Ten years later, Ricardo has achieved his life-long dream -To live in Paris. He works as a temporary interpreter for UNESCO and strikes up a friendship with fat Paul, a Peruvian with revolutionary leanings. He meets a new recruit named Comrade Arlette, who’s to be shipped to Cuba for guerilla training. Ricardo recognises his long lost crush, though the woman denies ever being Lily or about having a sister. She does recognise Ricardo as the ‘good boy’ from Miraflores though. After a whirlwind courting and affair, Comrade Arlette says she’ll stay with him in Paris if he will get her out of her commitment to Cuba. Ricardo tells her to come back after six months, as it will be a big problem for Paul otherwise. Next he hears about her is that she’s seduced a Cuban commandant to get out of training, and later he meets her in Paris as Madame Robert Arnoux, the wife of a diplomat. They have a complicated and masochistic sexual affair, till she disappears again emptying her husband’s swiss bank account and breaking Ricardo’s heart.

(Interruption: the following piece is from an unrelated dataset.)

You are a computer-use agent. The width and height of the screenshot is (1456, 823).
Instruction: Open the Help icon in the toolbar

We know she’s gonna appear again once the venue shifts to London. There’s mention of London’s hippie culture, and we see the bad girl again as the wife of a rich English horse breeder. Thoroughly bored with her life, but as rich as she wanted to be. Ricardo and the girl promptly restart their affair, as masochistic as ever till he suggests to her she loves him too. The gold digging femme fatale doesn’t have a happy ending in her English marriage, and she flees the country after being threatened with bigamy court procedures since Madame Robert Arnoux never bothered to get a divorce before marrying into British upper class. She does call Ricardo before fleeing pretending to call from Paris.

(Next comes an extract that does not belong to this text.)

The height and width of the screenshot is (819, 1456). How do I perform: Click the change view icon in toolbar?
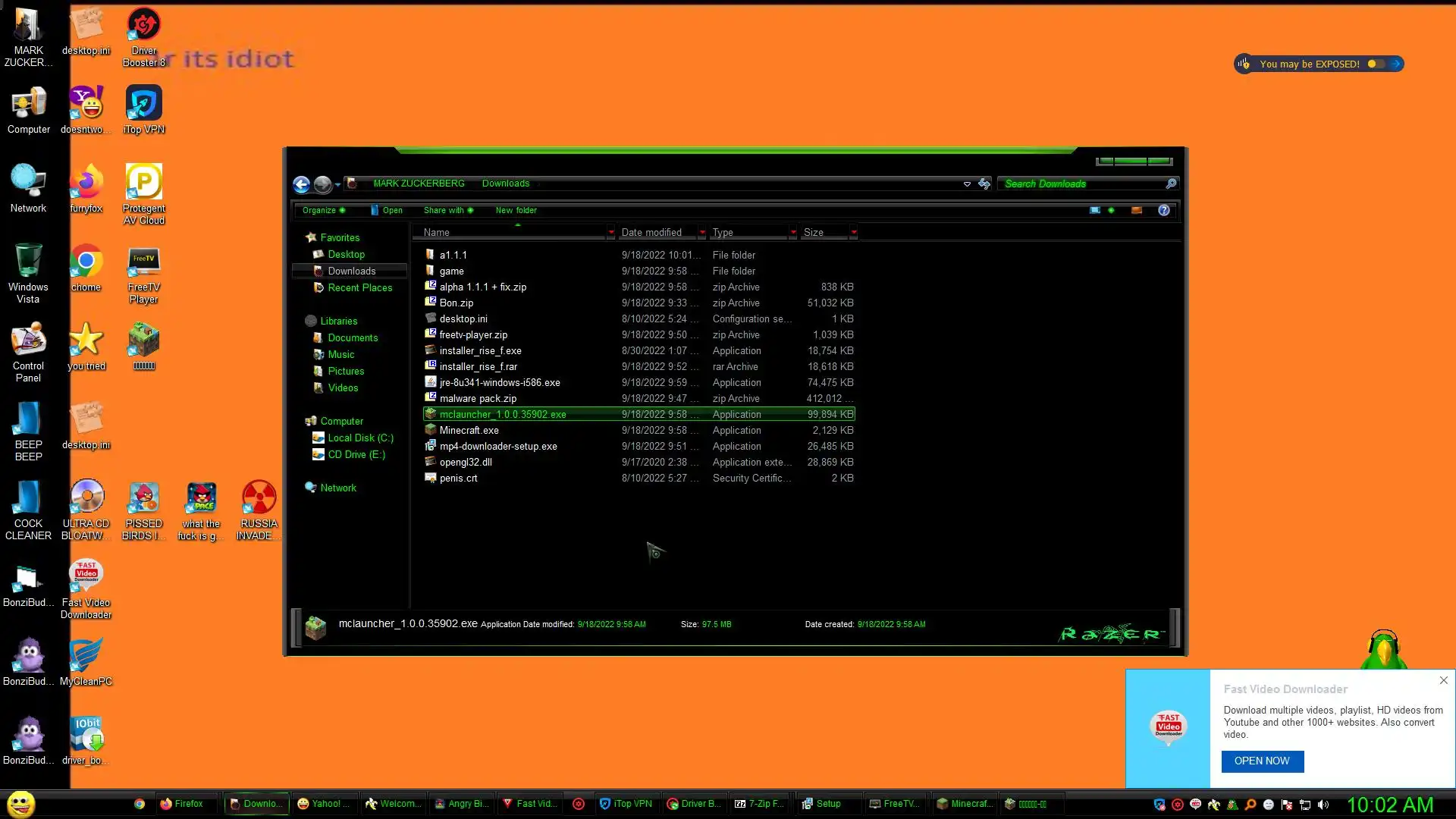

Few years later, Ricardo comes to know of her being in Japan. As the obsessed idiot he is, he travels to Japan. Kuriko as she is known is now the plaything of a Japanese smuggler, and he rues that this maybe the only time she’s in love. The subsequent sexual encounter so traumatises her ‘little pissant’ that he flees the country and thinks he flees her too. However she keeps calling him, because she needs his help again. She waltzes in again, and lets him get into debt to cure her of her maladies, and after trying to live the mundane life he has for her as his wife, breaks his heart again and flees. Riacrdo now is an old man and he finds a selfless woman, the antithesis of the bad girl, but of course he doesn’t love her as he loves his obsession. Bad Girl resurfaces, seemingly jealous of his new girlfriend, to die of cancer in his arms.

Riacrdo is the good boy to Otilia’s bad girl. The novel is a good read, the mark of a great writer is there. However as I said, it didn’t effect me deeply. The characters don’t invoke awe, or sympathy. I really should read some other works by the author too.